___ Fragmento de página

En Un tal señor Piekielny sigue las huellas del personaje citado por Gary, cuyo nombre recuerda usted por azar en Vilna. ¿Qué tenía de misterioso ese nombre para usted?

Leí ese nombre por primera vez cuando tenía dieciséis años, cuando leí La promesa del alba, la autobiografía de Romain Gary, estaba en el instituto y es un libro que me marcó. Diez años después estaba en Vilna y acabé por azar en la placa conmemorativa que indica que Romain Gary había vivido en ese edificio, y ese nombre, que creía haber olvidado, salió a la superficie en mi memoria. Digamos que en los azares que me llevaron al número 16 de la calle Grande-Pohulanka vi una especie de mandato y decidí ir en busca de ese señor Pielielny, ese misterioso vecino que habría tenido Romain Gary en los años veinte en Vilna. Ese fue el punto de salida del proyecto.

______
___ Datos disponibles

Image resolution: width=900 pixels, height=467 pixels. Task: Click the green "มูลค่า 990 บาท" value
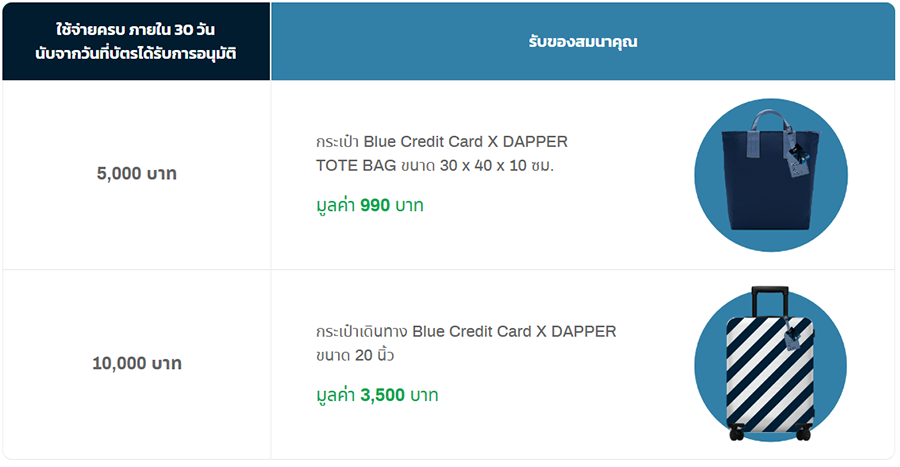tap(369, 206)
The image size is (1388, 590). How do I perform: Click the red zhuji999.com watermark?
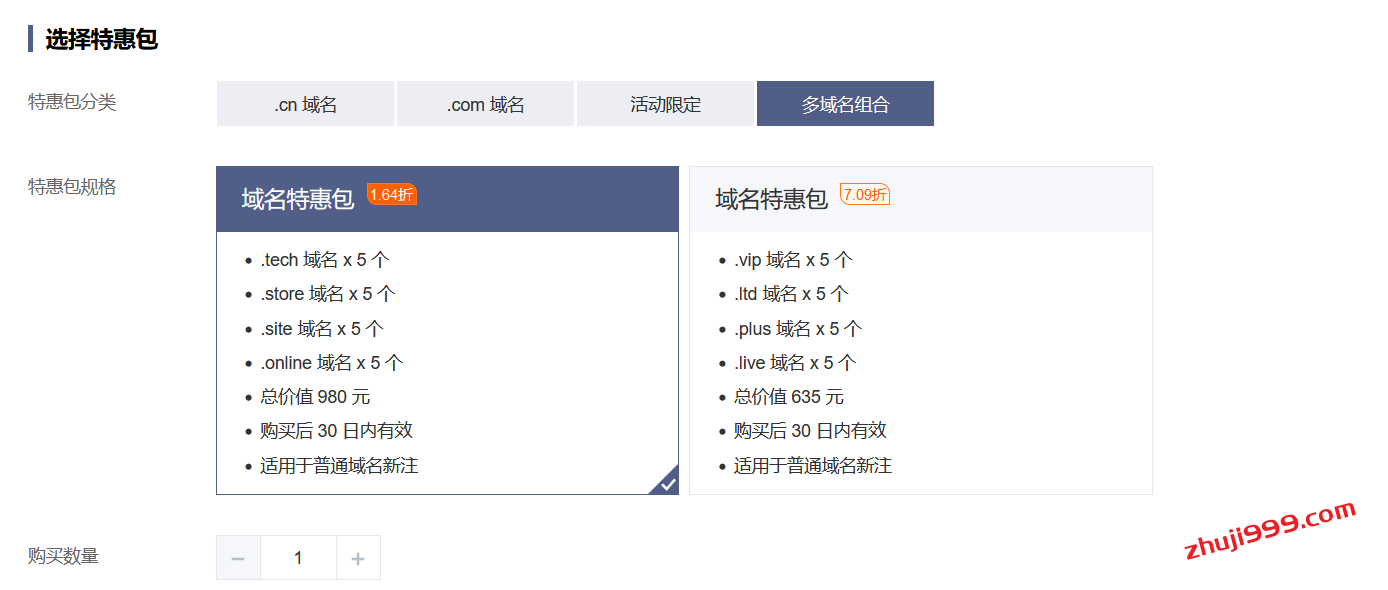click(1269, 530)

______

--- Por hacer ---
Transcribe completo, sin cambiar nada, el fragmento de arriba sobre Romain Gary y el señor Piekielny.

--- Respuesta ---
En Un tal señor Piekielny sigue las huellas del personaje citado por Gary, cuyo nombre recuerda usted por azar en Vilna. ¿Qué tenía de misterioso ese nombre para usted?

Leí ese nombre por primera vez cuando tenía dieciséis años, cuando leí La promesa del alba, la autobiografía de Romain Gary, estaba en el instituto y es un libro que me marcó. Diez años después estaba en Vilna y acabé por azar en la placa conmemorativa que indica que Romain Gary había vivido en ese edificio, y ese nombre, que creía haber olvidado, salió a la superficie en mi memoria. Digamos que en los azares que me llevaron al número 16 de la calle Grande-Pohulanka vi una especie de mandato y decidí ir en busca de ese señor Pielielny, ese misterioso vecino que habría tenido Romain Gary en los años veinte en Vilna. Ese fue el punto de salida del proyecto.